*Passage*:
------------------------------------

Baron Lilford, of Lilford in the County of Northampton, is a title in the Peerage of Great Britain. It was created in 1797 for Thomas Powys, who had previously represented Northamptonshire in the House of Commons. His grandson, the third Baron, served as a Lord-in-waiting (government whip) from 1837 to 1841 in the Whig administration of Lord Melbourne. He was succeeded by his son, the fourth Baron, an ornithologist.

On the death of his younger son, the sixth Baron (who succeeded his elder brother), in 1949, the line of the third Baron failed. The late Baron was succeeded by his second cousin twice removed, the seventh Baron. He was the great-great-grandson of Robert Vernon Powys, second son of the second Baron. , the title is held by his only son Mark Powys, the eighth Baron, who succeeded in 2005. The family seat from 1711 until the 1990s was Lilford Hall in Northamptonshire.

------------------------------------

*Set exercise A*:
Rewrite the records as a numbered list, starting at the line that contains "The height and" and ending at the last line of the records, and omit blank lines. Leave the pictures out.
The records that follow are unrelated to the Baron Lilford text.

------------------------------------

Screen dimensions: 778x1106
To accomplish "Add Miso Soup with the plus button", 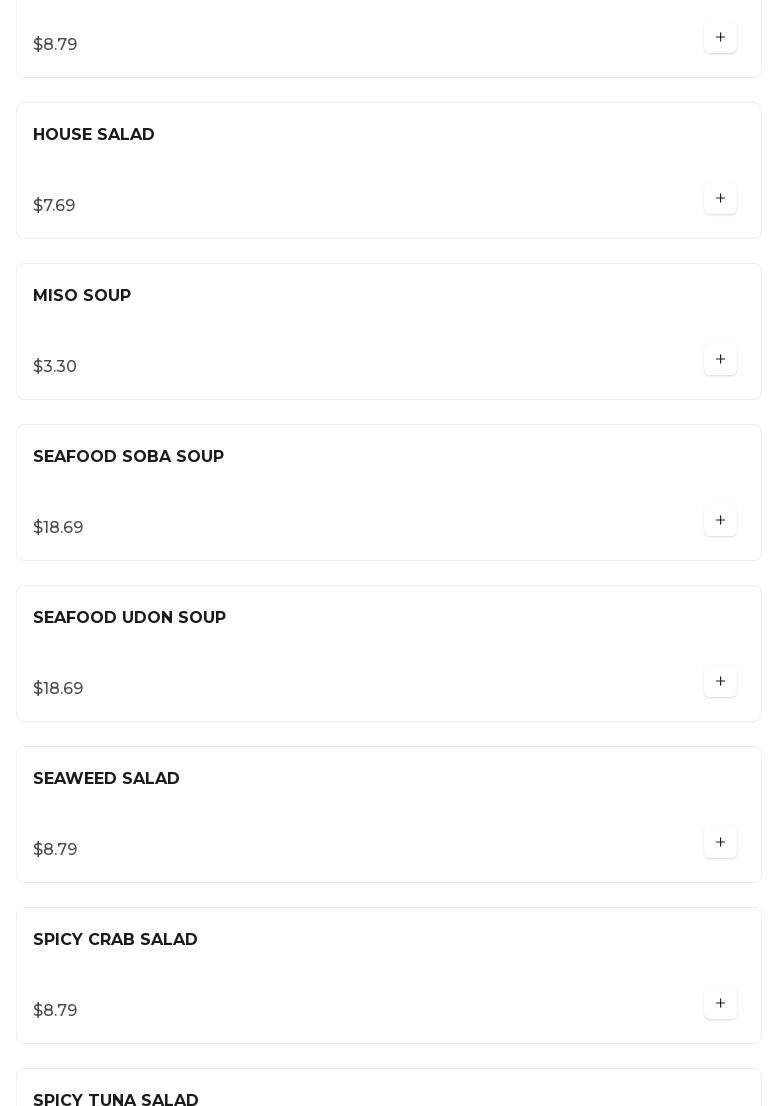I will 720,359.
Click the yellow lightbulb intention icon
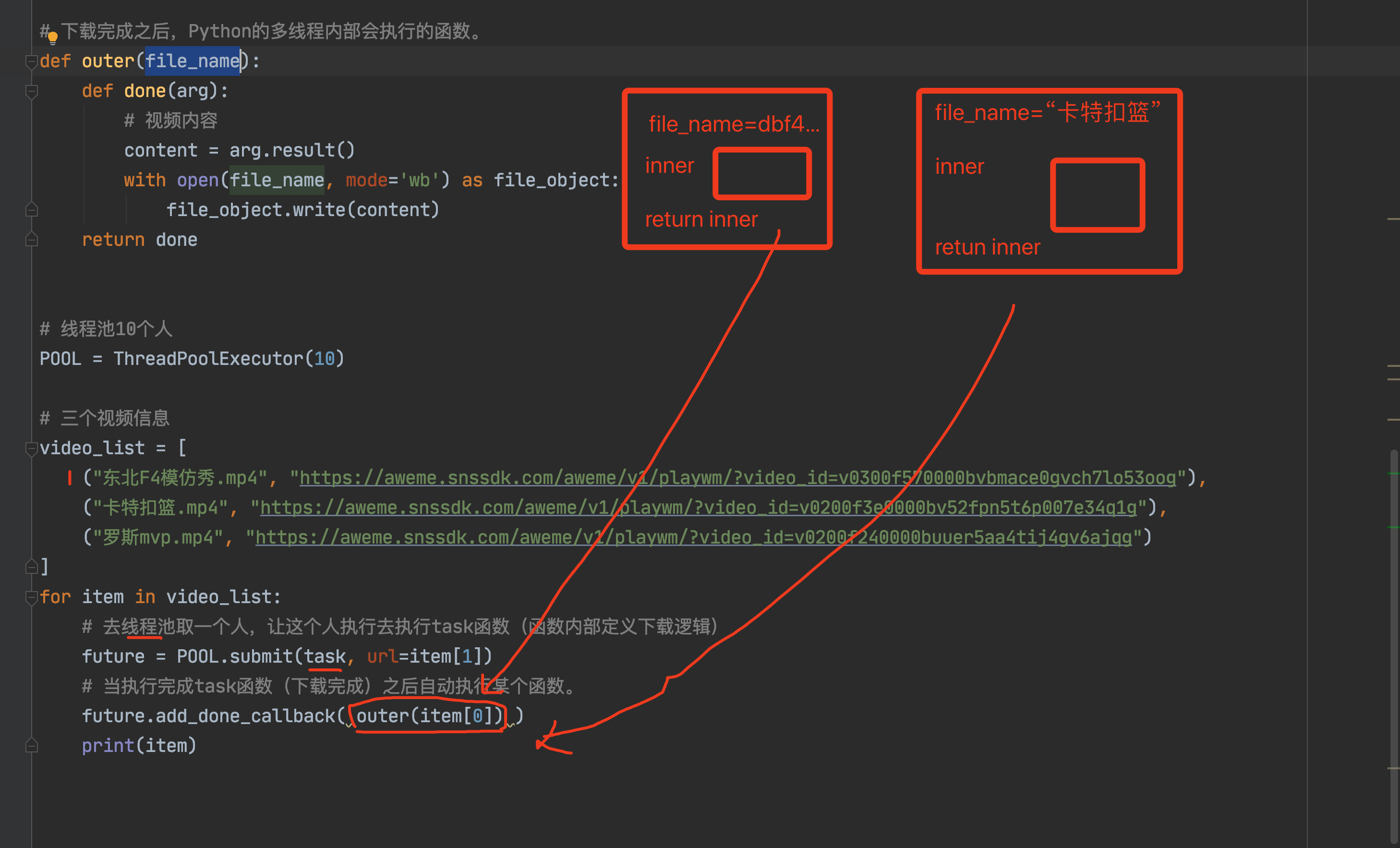This screenshot has width=1400, height=848. coord(52,37)
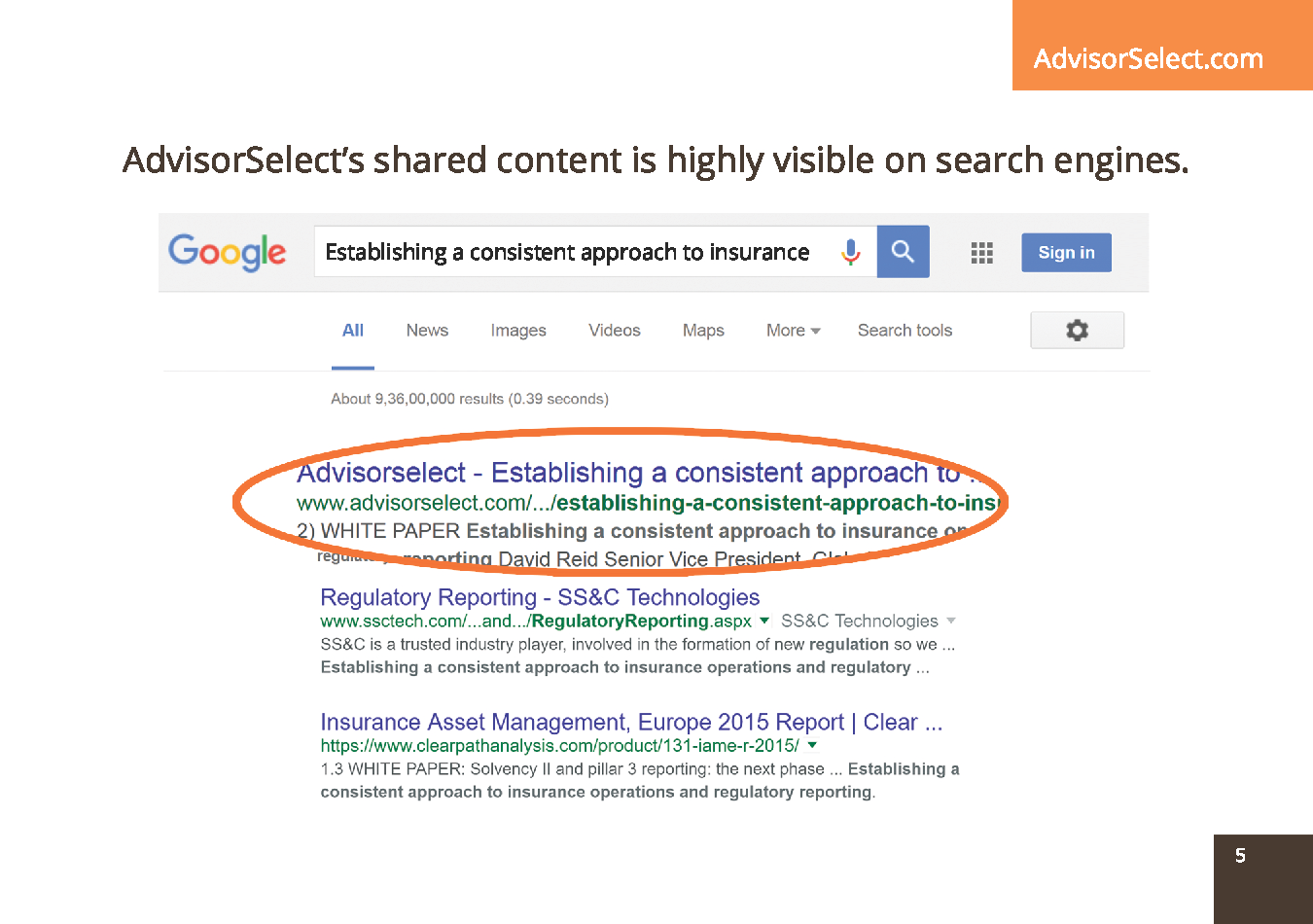Open the Videos results tab
Viewport: 1313px width, 924px height.
(x=615, y=331)
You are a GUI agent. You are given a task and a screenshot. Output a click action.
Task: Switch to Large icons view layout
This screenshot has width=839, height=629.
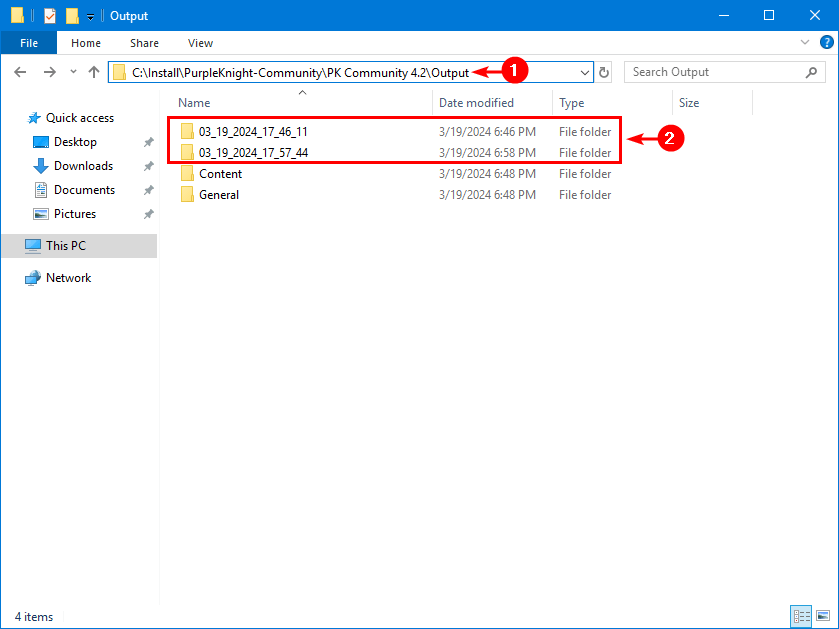click(x=823, y=616)
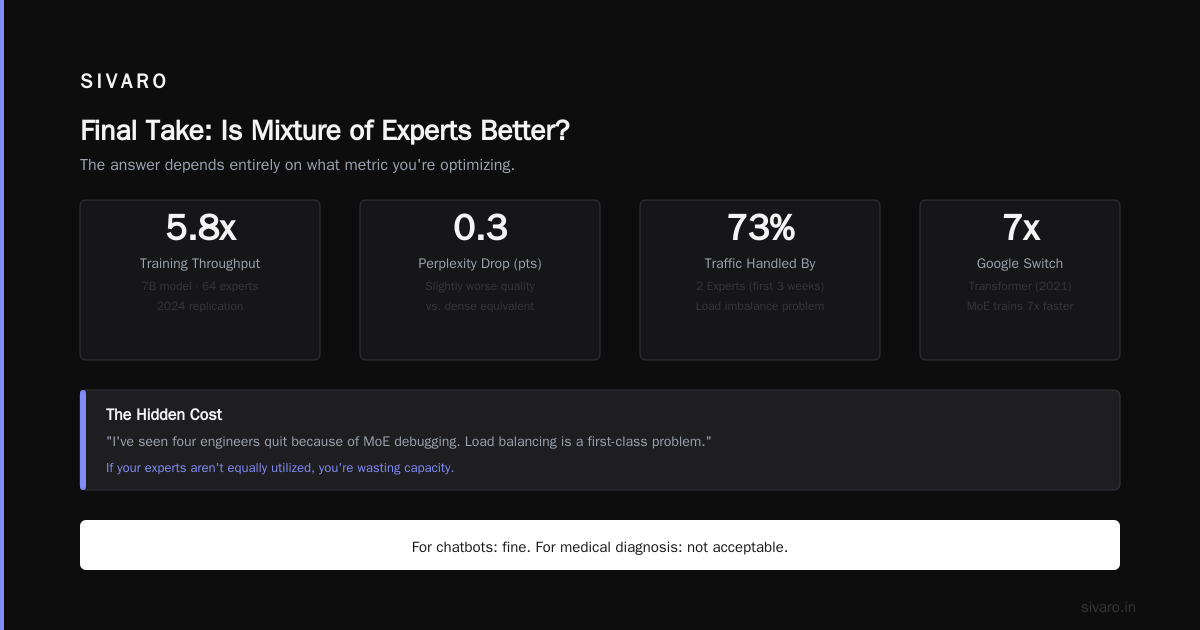Click the white chatbots versus medical banner
Image resolution: width=1200 pixels, height=630 pixels.
point(600,545)
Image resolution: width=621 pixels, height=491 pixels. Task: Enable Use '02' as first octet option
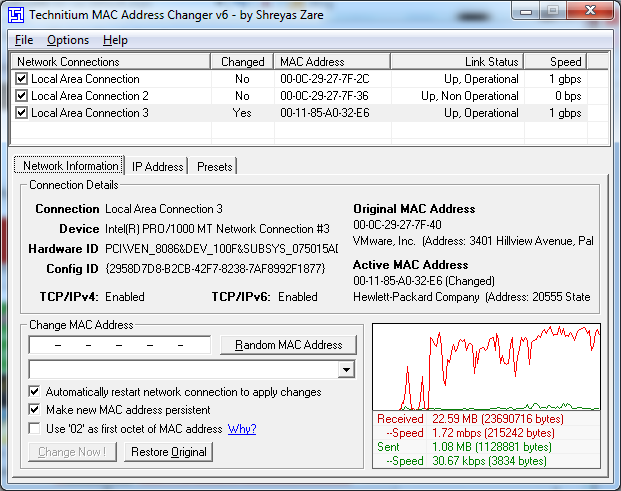36,429
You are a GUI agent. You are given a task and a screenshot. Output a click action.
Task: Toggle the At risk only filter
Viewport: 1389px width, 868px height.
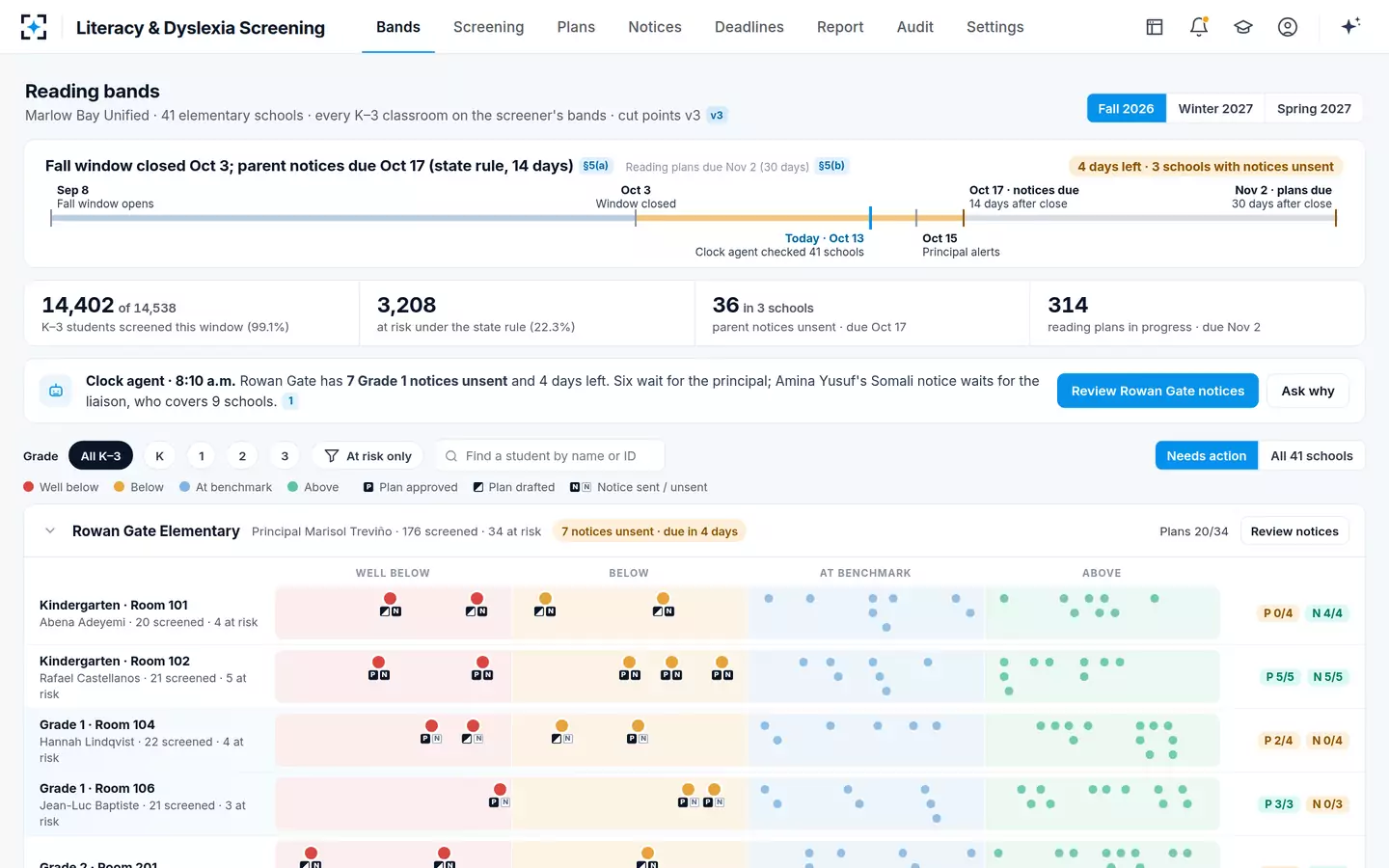click(368, 456)
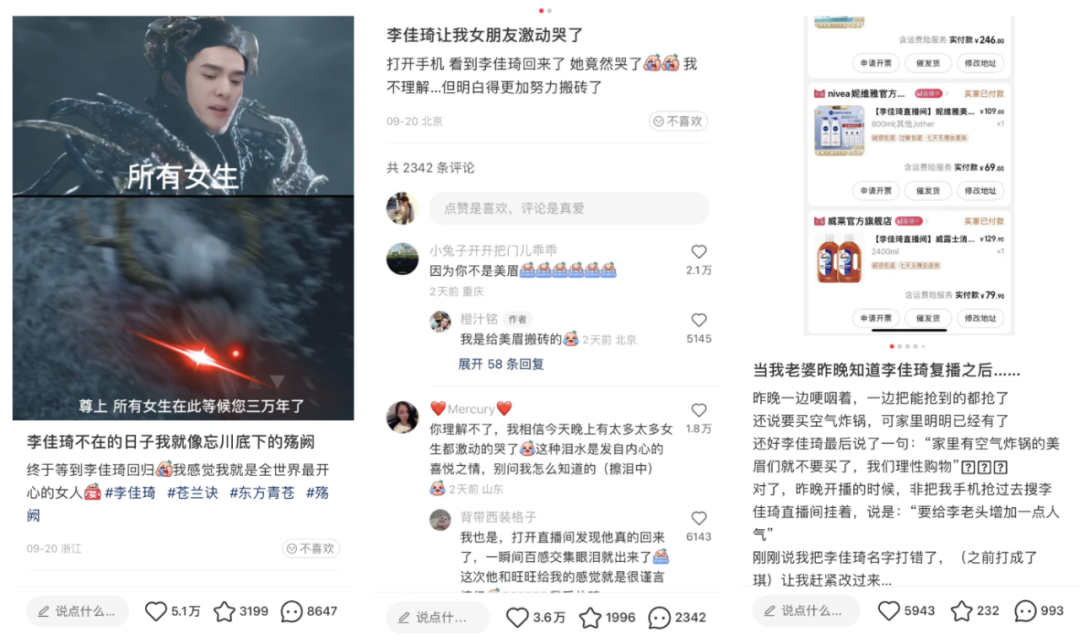The width and height of the screenshot is (1080, 643).
Task: Like the first post with 5.1万 hearts
Action: click(x=156, y=611)
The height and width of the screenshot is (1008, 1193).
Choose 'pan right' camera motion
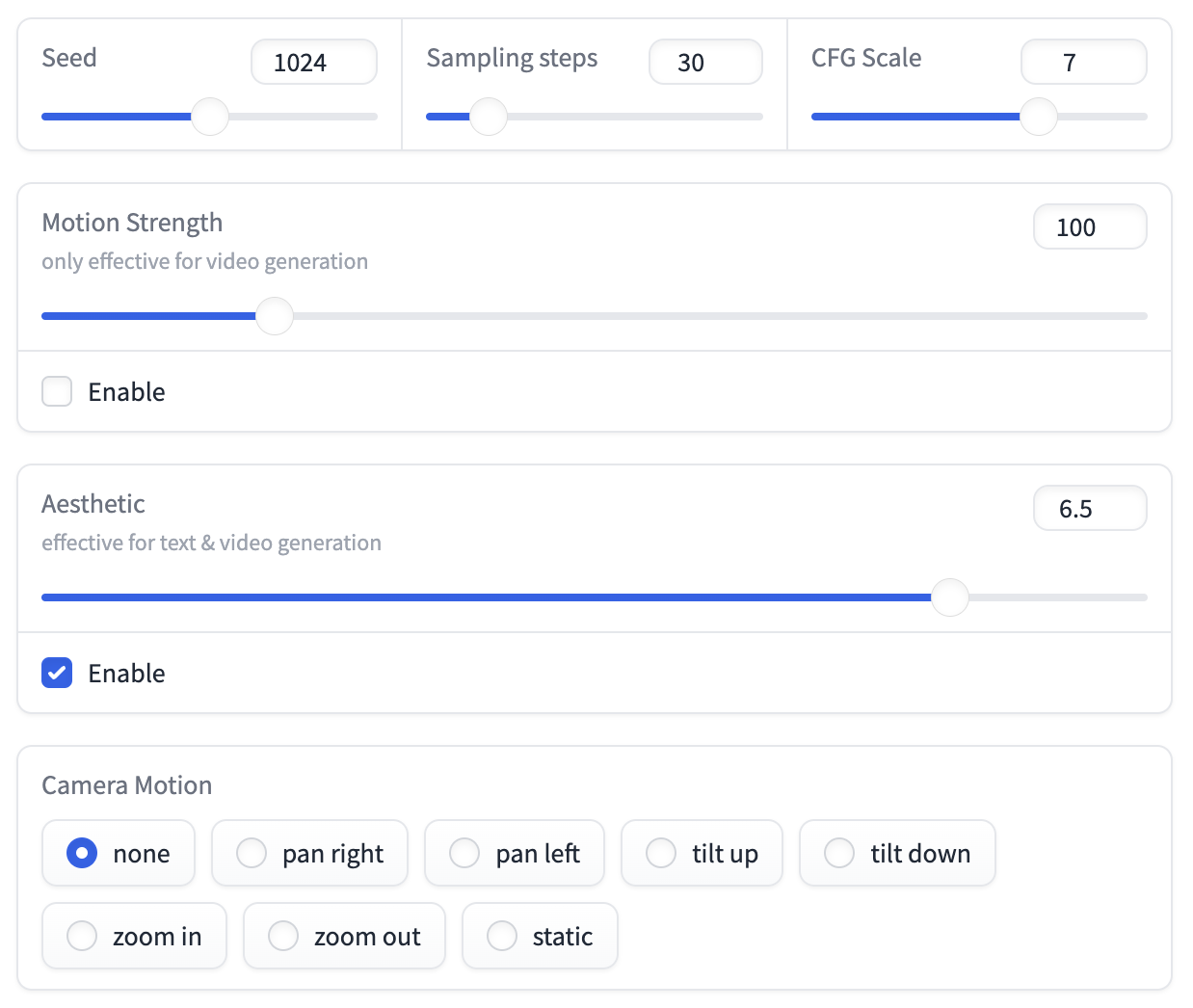252,853
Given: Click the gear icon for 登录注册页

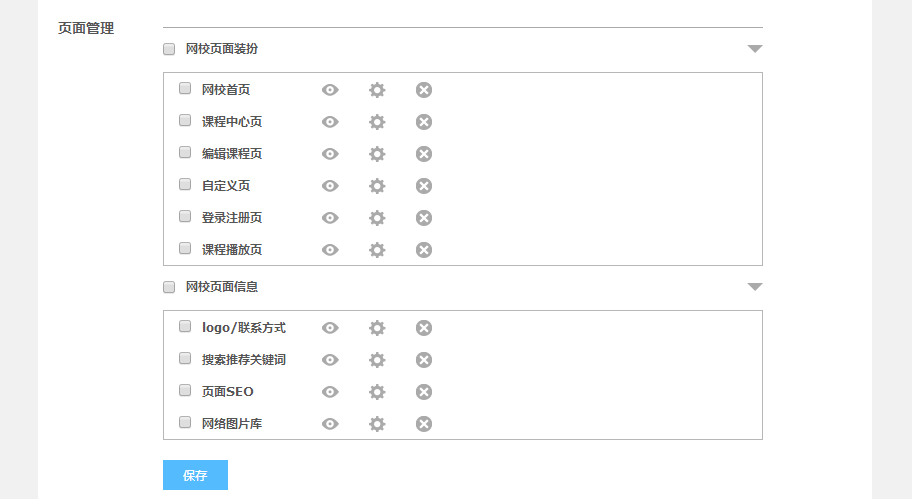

------------------------------------

*Set exercise B*:
Answer these questions about the Baron Lilford text:
(i) In what year was the title created?
(ii) What was the fourth Baron's occupation?
(iii) What was the family seat from 1711 until the 1990s?

*Task result A*:
1. The height and width of the screenshot is (1008, 1193).
2. Choose 'pan right' camera motion
3. 252,853
4. Given: Click the gear icon for 登录注册页

*Task result B*:
(i) 1797
(ii) Ornithologist
(iii) Lilford Hall in Northamptonshire